Um tiro no peito do Norte/Nordeste

Na esteira de tamanho descaso com os clubes, por conta da excessiva atenção destinada aos negócios, não é de surpreender que as equipes das regiões Norte e Nordeste, e dos estados mais fracos em geral, sucumbissem aos tempos modernos. Descuidada a organização do futebol doméstico, por sua vez guiado pelos interesses particularistas da Rede Globo, é esperado que as equipes de segundo ou terceiro escalão também se vejam diante de dificuldades imensas.

Preocupada somente com audiência e retorno publicitário, a Vênus Platinada, grosso modo, só quer saber de Corinthians e Flamengo, o que relega equipes tradicionais e importantes, menos populares e de força mais regional, a papéis cada vez mais decorativos no cenário futebolístico, por vezes sequer servindo como formadoras de novos atletas, algo que em última instância prejudica todo o conjunto.

Contra a vontade da associação que congregava os clubes nordestinos, Teixeira e Globo extinguiram o Campeonato do Nordeste, competição que reunia os principais clubes da região e era um grande sucesso de renda e público, encerrado em 2002. O mesmo se deu com a Copa Norte, que mesmo de forma mais modesta também fortalecia alguns clubes da região.

Com esse fator, somado a uma distribuição cada vez mais elitizada do dinheiro e a eterna covardia dos dirigentes dos clubes, gente absolutamente do mesmo nível de Teixeira, talvez apenas com menos habilidades, o século 21 marcou o início da marginalização dos times dessas regiões, cuja distância para os grandes do Sudeste/Sul não parou de crescer.

Mesmo algumas potências campeãs nacionais como o Bahia e o Sport sofrem para se manter na primeira divisão, que dirá a respeito de ter grandes equipes por longo período, como se via antigamente. Hoje em dia, a principal divisão nacional abriga poucos clubes nordestinos, que via de regra lutam apenas pela permanência, jamais pelas primeiras posições.

Ao Norte, potências regionais como Remo e Paysandu não conseguem lugar sequer na segunda divisão, mesmo possuindo admiráveis massas torcedoras. Já os amazonenses, a despeito de sediarem a Copa, têm um futebol que mal pode ser chamado de profissional, sendo que seu campeonato amador supera o ‘oficial’ em popularidade.

Dados brutos -
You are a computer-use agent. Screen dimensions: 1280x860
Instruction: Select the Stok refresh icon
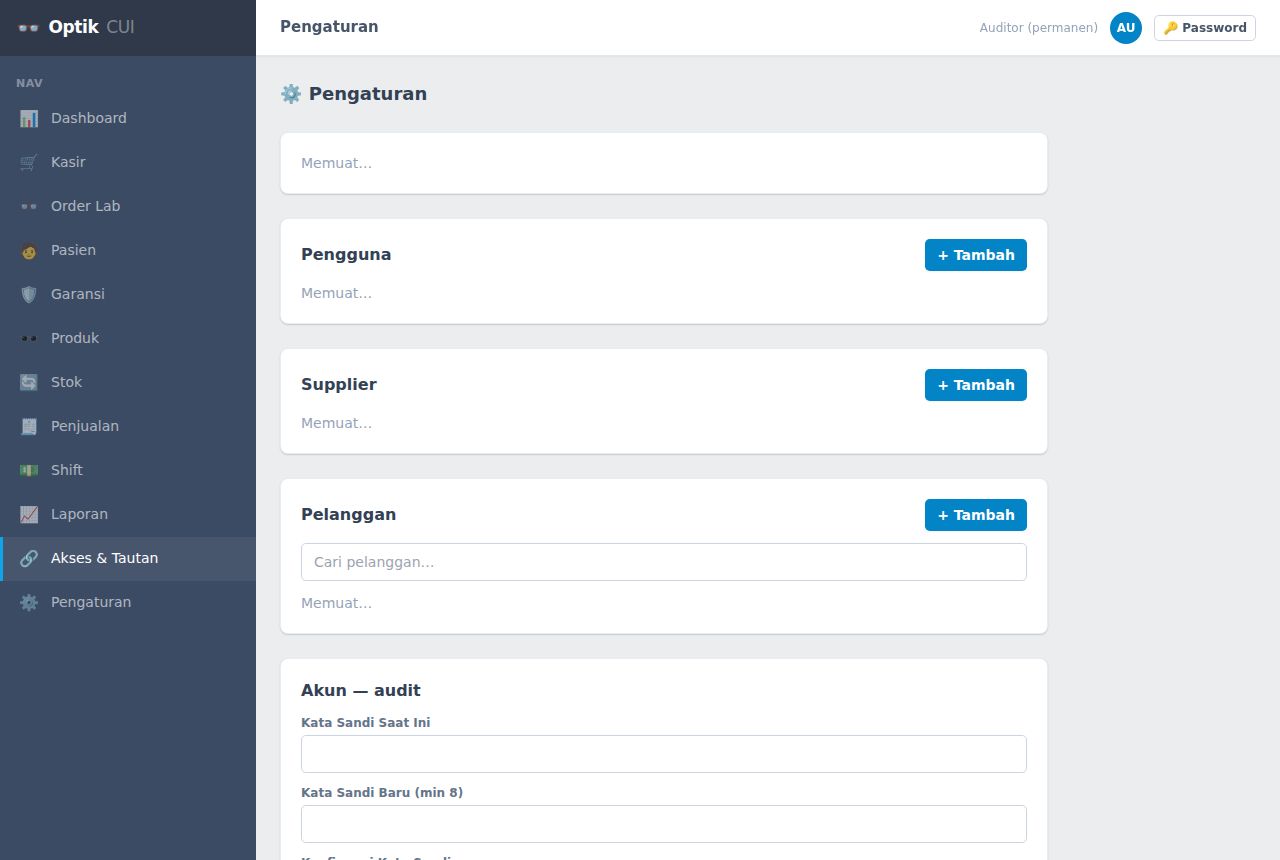(x=29, y=382)
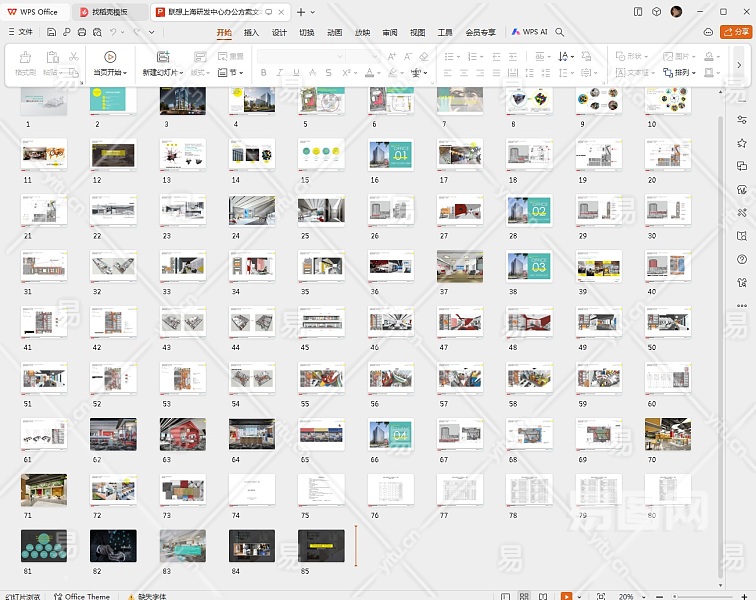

Tarefas propostas -
1 – Liste todos os clubes de futebol citados pelo nome no texto sobre o futebol do Norte e Nordeste.
2 – Por favor, dê sequência ao texto sobre o futebol do Norte e Nordeste a partir da última frase apresentada.

Resultados finais -
1 – Corinthians, Flamengo, Bahia, Sport, Remo e Paysandu.

2 –
O mesmo vale para o Centro-Oeste, com exceção de Goiás. Mas as sedes da região na Copa serão os novos estádios a serem erguidos em Cuiabá e Brasília. O belo e prontíssimo Serra Dourada não tem vez nessa grande onda de negócios em torno dos estádios/shoppings.

Como se não bastasse, um dos últimos atos de Teixeira foi ajudar a implodir a negociação coletiva dos clubes com a televisão pela transmissão do Campeonato Brasileiro, evitando a concorrência exigida pelo Cade e favorecendo descaradamente a Rede Globo, que mais uma vez levou a melhor rasgando as regras do jogo e usando seu cacife de emissora oficial da República.

Com isso, as agremiações partiram para negociações individuais, o que tende a mostrar efeitos nefastos para o futebol nacional até no curto prazo, uma vez que as equipes mais populares e com mais “força de mercado” assinaram contratos por valores incomparáveis. Isso certamente aumentará o abismo entre os times grandes e pequenos no país. Portanto, outra punhalada nos clubes do Norte/Nordeste, que, a depender das medições de mercado, sempre estarão (muito) atrás.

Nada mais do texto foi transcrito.